Full Mueller matrix support is being added into the system for full-polarization widefield imaging.  Currently, heterogenous arrays like ALMA are not supported, but it will be suitable for VLA widefield imaging.  The computing cost of full A-Projection can be very large, and there are a number of parameters to apply approximations that can reduce the computing load. The beam models used here are derived from ray-traced aperture illumination functions and currently no external beam models can be fed in.

 

gridder='mosaic'

In tclean, gridder='mosaic' applies an approximation of the A-Projection algorithm where it uses azimuthally symmetric beam models that can be different per baseline. It includes the diagonal of the Mueller matrix for multi-Stokes images, but ignores off-diagonals. The frequency dependence of the primary beam is accounted for but is not eliminated during gridding. Since time dependence is not supported by default, the computational cost is lower than A-Projection.   Since ALMA imaging typically involves small fractional bandwidths, includes data with multiple dish sizes, and needs to operate on very large cubes with many channels, this option is suitable for ALMA.  It is also possible to supply external beam models to this gridder, by setting up the vpmanager tool, and one can in principle assign beams separately for each antenna as a function of time, if needed. Note that gridder='mosaic' can be used even on a single pointing, especially to account for effects due to a heterogenous array. 

 

Mosaics

Data from multiple pointings can be combined during gridding to form one single large image. Details are are described in the Mosaicing page.  In a Linear Mosaic, data from multiple pointings are imaged (and optionally deconvolved too) before being stitched together. A Joint Mosaic is a simple extension of A-Projection in which phase gradients are applied to the gridding convolution functions to map data from each pointing to a different position on the sky.  In tclean, gridder='mosaic' and 'awproject' will both create joint mosaics if data from multiple pointings are selected as the input.

  

Primary Beam Models

gridder='standard', 'wproject', 'widefield', 'mosaic'

Default PB models :

VLA: PB polynomial fit model (Napier and Rots, 1982) [5]

Citation Number 5
Citation Text Napier and Rots, 1982

EVLA: New EVLA beam models (Perley 2016) [6]

Citation Number 6
Citation Text Perley 2016

ALMA : Airy disks for a 10.7m dish (for 12m dishes) and  6.25m dish (for 7m dishes) each with 0.75m blockages (Hunter/Brogan 2011). Joint mosaic imaging supports heterogeneous arrays for ALMA  (Hunter/Brogan 2011)
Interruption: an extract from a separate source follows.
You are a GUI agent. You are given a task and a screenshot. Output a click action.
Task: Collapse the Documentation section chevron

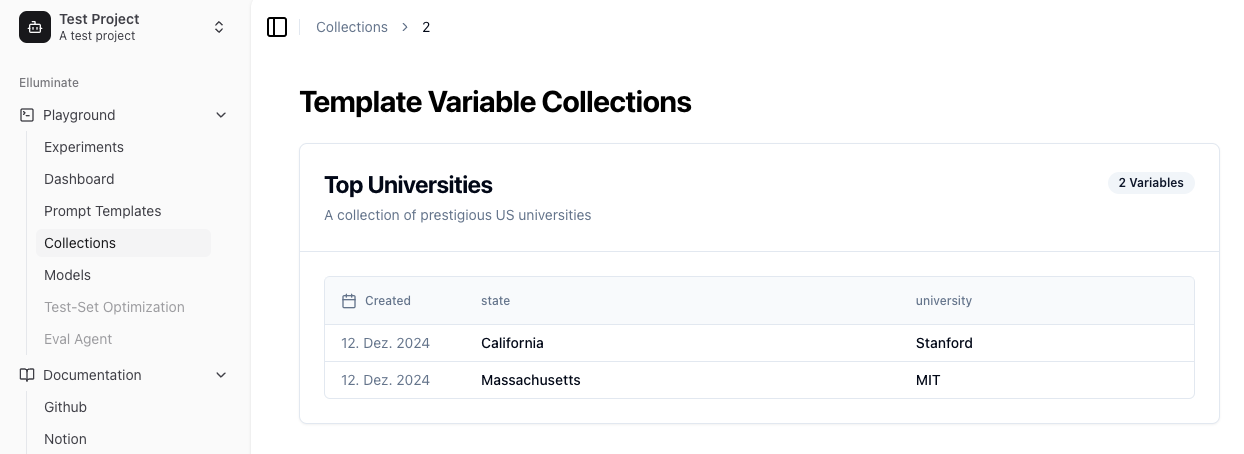pos(221,375)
These are all azimuthally symmetric beams. For EVLA, these models  limit the dynamic range to 10^5 due to  beam squint with rotation and the presence of feed leg structures.  For ALMA, these models accounting only for differences in dish size, but not in any feed-leg structural differences between the different types of antennas.

 

Adding other PB models

Use the vpmanager tool, save its state, and supply as input to tclean's vptable parameter

Example : For ALMA and gridder='mosaic', ray-traced (TICRA) beams are also available via the vpmanager tool. To use them, call the following before the tclean run: 

vp.setpbimage(telescope="ALMA", compleximage='/home/casa/data/trunk/alma/responses/ALMA_0_DV__0_0_360_0_45_90_348.5_373_373_GHz_ticra2007_VP.im',  antnames=['DV'+'%02d'%k for k in range(25)])
vp.saveastable('mypb.tab')


Then, supply vptable='mypb.tab' to tclean.

 

gridder = 'awproject'

VLA / EVLA : Uses ray traced models (VLA and EVLA) including feed leg and subreflector shadows, off-axis feed location (for beam squint and other polarization effects), and a Gaussian fit for the feed beams [7]

Citation Number 7
Citation Text Brisken 2009

ALMA : Similar ray-traced model as above (but the correctness of its polarization properties remains un-verified).

These models do not yet support heterogenous arrays (although the version of CASA's AWProjection used by LOFAR's LWImager does have fully heterogenous support). Full-polarization support is currently being worked on.